▶ [Task details]: Beginning at the line that holds "Task: Select page 1 in pagination" and continuing to the last line of the data below, transcribe every line word for word, without pictures.

════

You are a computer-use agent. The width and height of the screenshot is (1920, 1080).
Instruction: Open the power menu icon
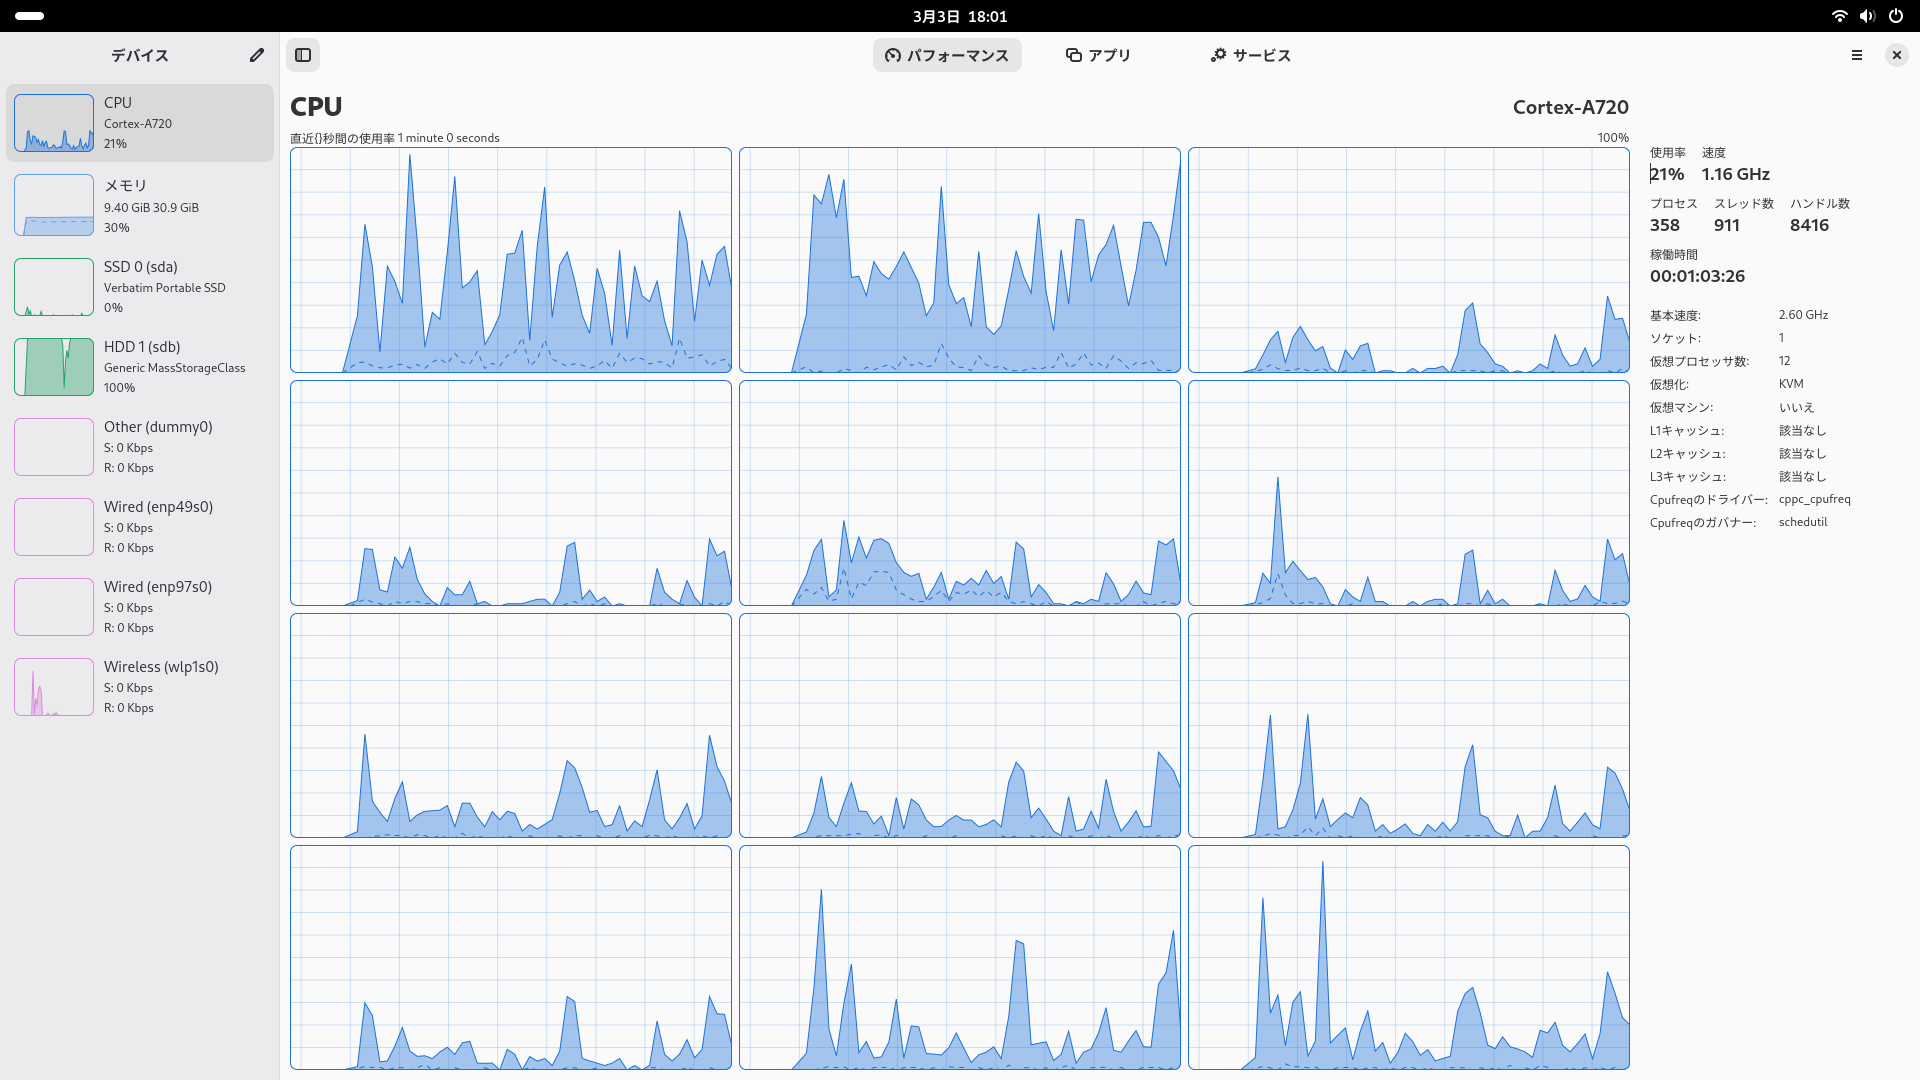1895,16
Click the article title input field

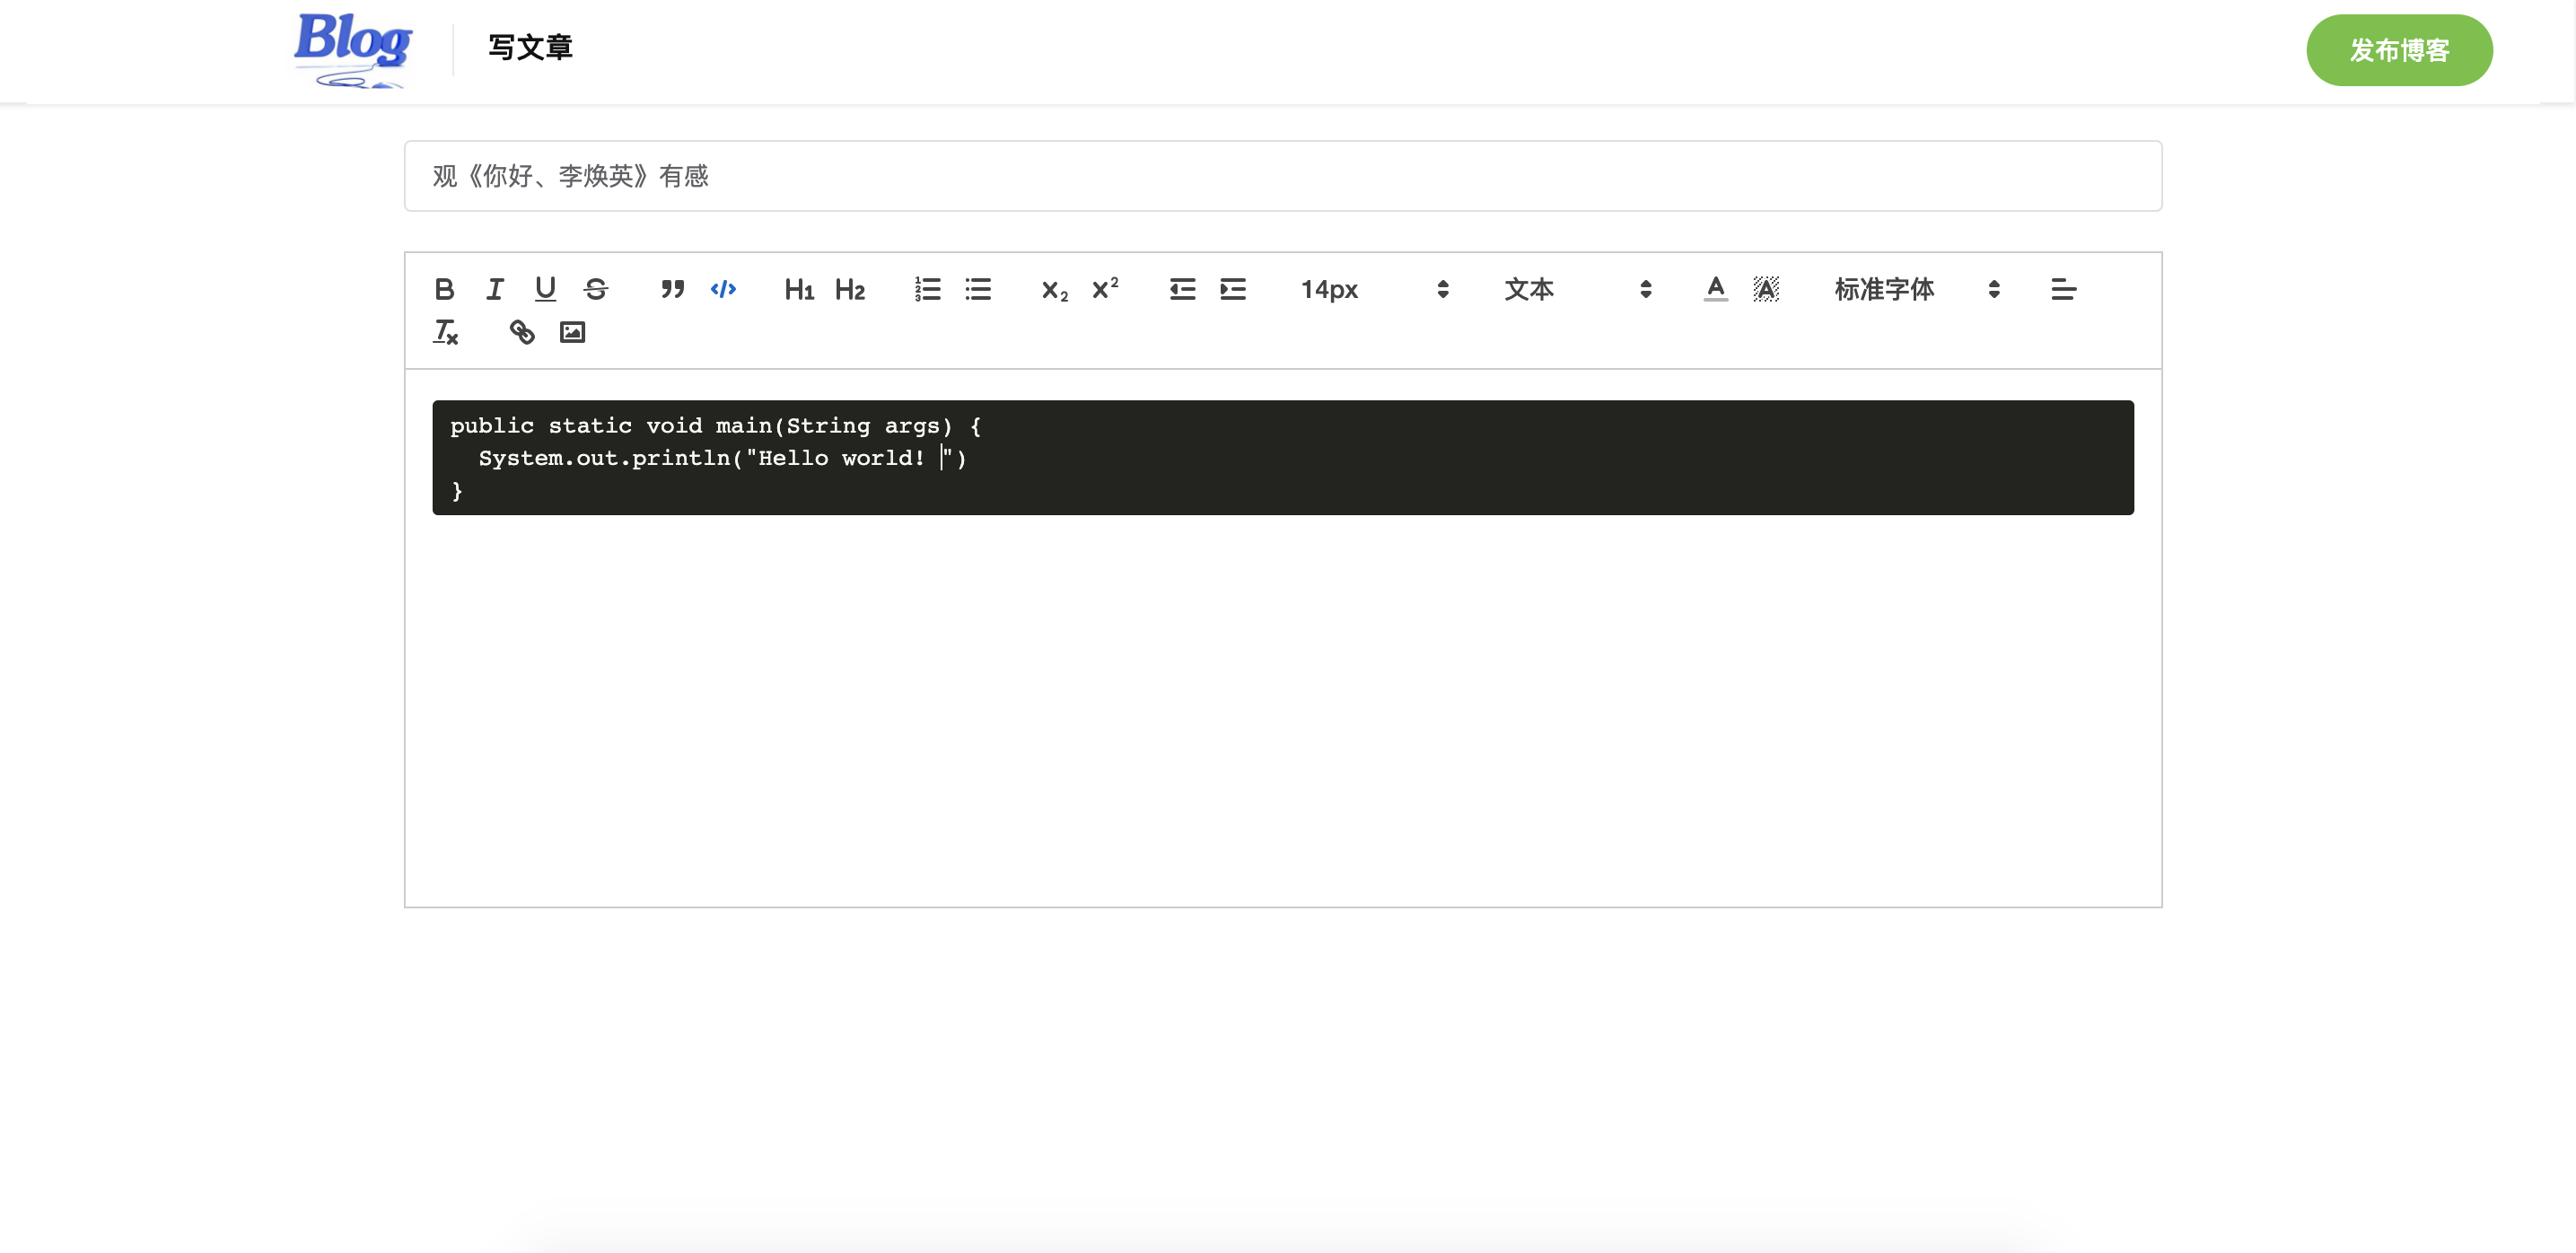click(x=1283, y=176)
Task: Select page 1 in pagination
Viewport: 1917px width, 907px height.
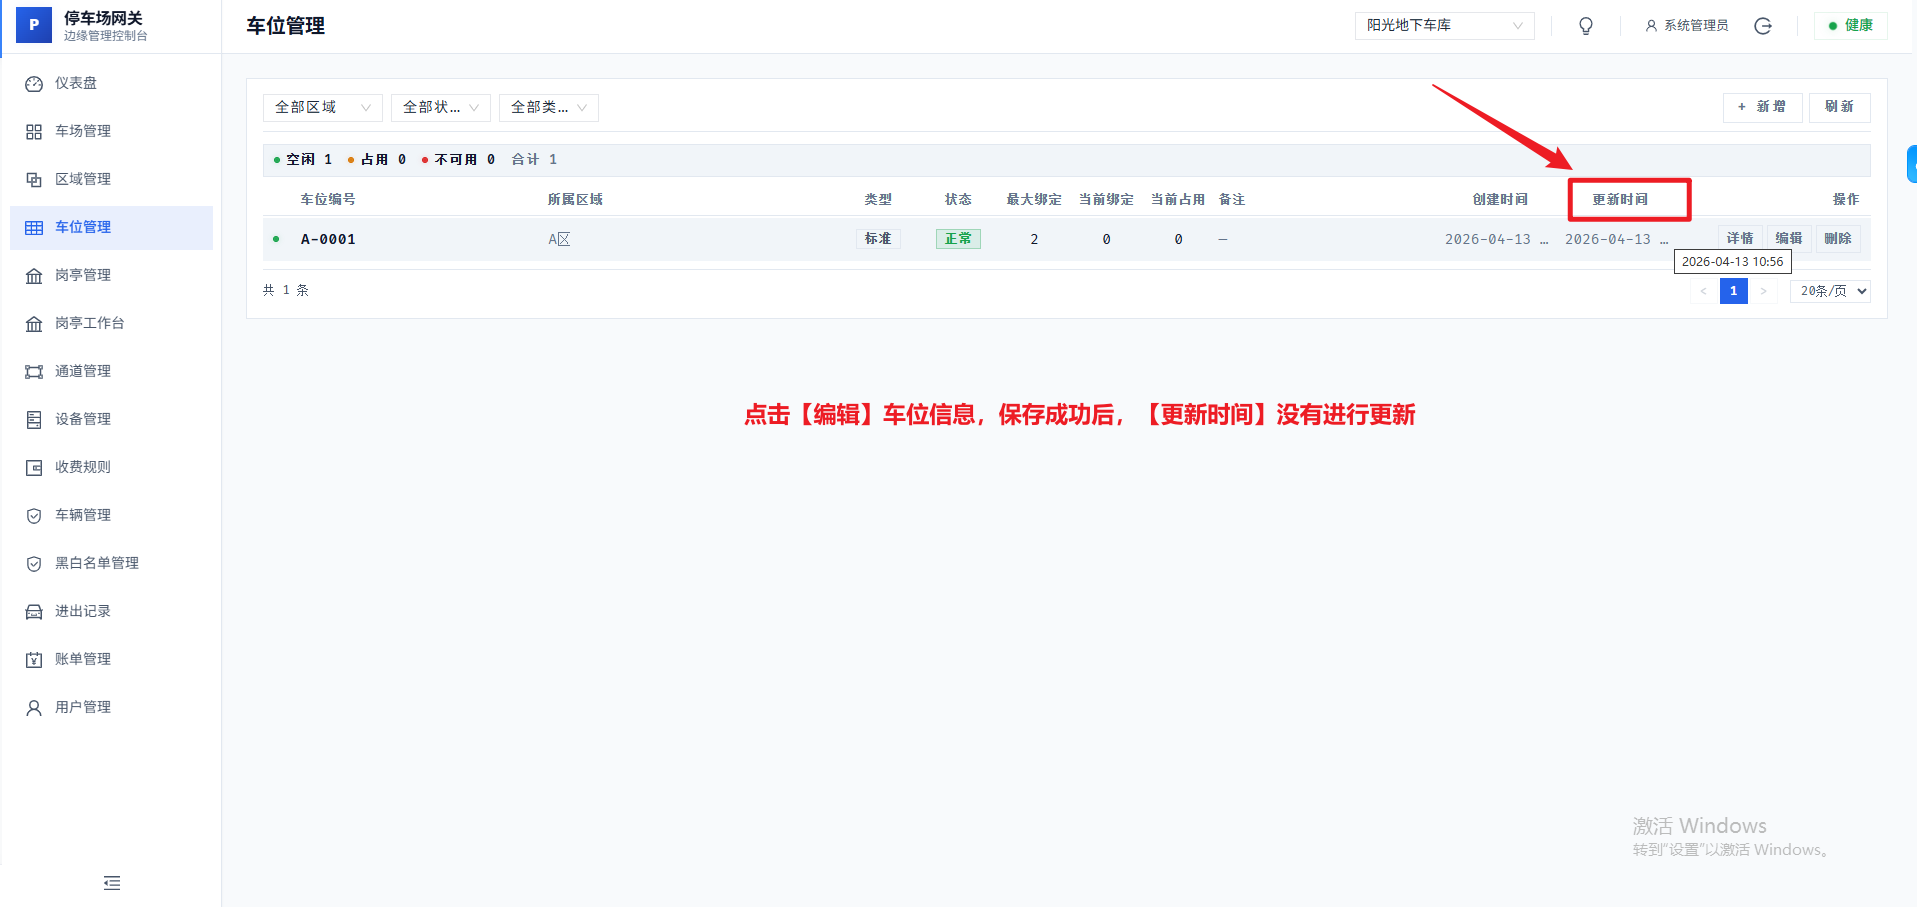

════

▶ [Written solution]:
Task: Select page 1 in pagination
Viewport: 1917px width, 907px height.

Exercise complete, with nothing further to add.